Jeśli chodzi o to, jeżeli przykładem filmu Rogena, któremu przeszkodziły ograniczenia treści i ingerencja studia, jest Zielony Szerszeńpowinien uważać się za szczęściarza, ponieważ Zielony Szerszeń jest w dużej mierze całkiem niezły! Skompromitowany przez studio film Michela Gondry’ego jest o wiele bardziej ekscytujący wizualnie niż osobiste wypowiedzi niektórych mniej znanych artystów, a wiele późniejszych pojazdów, nad którymi Rogen miał większą kontrolę, nie jest wcale tak dobrych. Dziwacy i maniacy I Niezadeklarowany oba argumenty jeszcze mocniej przekonują, iż praca w pewnych ramach — standardy sieciowe, narzucone przedziały czasowe, ustalona liczba odcinków — nie musi ograniczać jakości.

Zawsze jest cienka granica między opowiadaniem się za jakimiś ograniczeniami dla twórcy a stawaniem się najgorszym rodzajem dyrektora studia, fantazjującym o zmuszeniu filmowca do zabicia całego głosu i oryginalności w jego pracy dla osiągnięcia fantastycznego sukcesu kasowego. (Albo, co gorsza, zmuszeniu go grać w grę IP (dla dobra bezpieczeństwa i zadowolenia tłumu.)

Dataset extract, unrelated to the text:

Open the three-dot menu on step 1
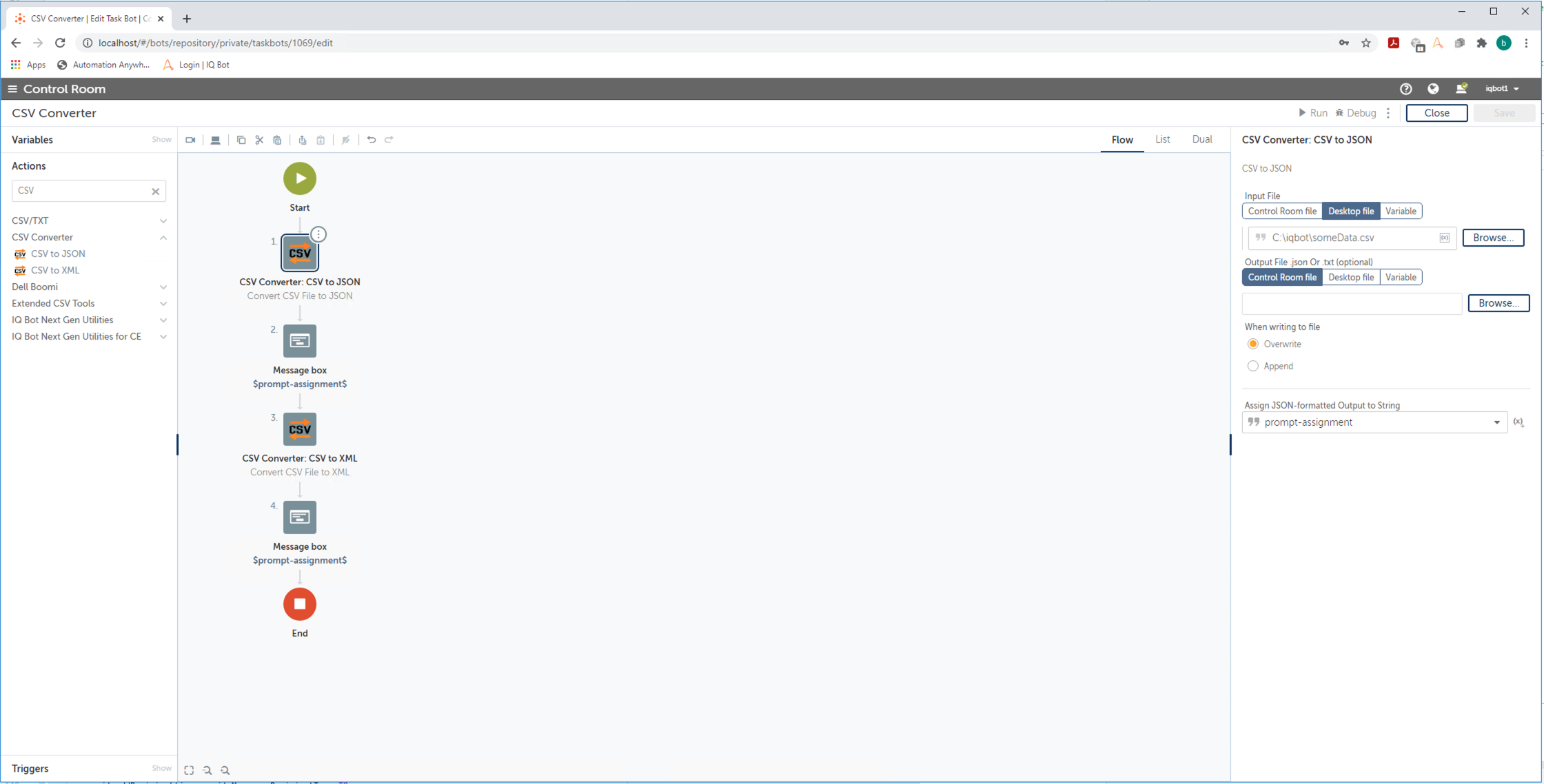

Istnieje również niebezpieczeństwo brzmieć jak ignoranci, którzy przez lata nalegali, aby wyjątkowe talenty, takie jak Wes Anderson czy M. Night Shyamalan, reżyserowały wyłącznie scenariusze innych osób, aby uniknąć wizualnych sygnatur i tematycznych obaw, które inni mylnie uznali za pułapki. Nikt nie powinien chcieć ograniczać odnoszących sukcesy twórców w robieniu tego, co przyniosło im sukces, ani w brzmieniu jak oni sami. Mówiąc ogólnie, wierność Rogena i Goldberga ich wulgarnej, transgresywnej, przekraczającej granice wizji jest godna podziwu. Po prostu z Jedzeniewizja ta zaczęła przypominać raczej fiksację.

Wszystkie osiem odcinków Impreza kiełbaskowa: Foodtopia są już dostępne w serwisie Prime Video.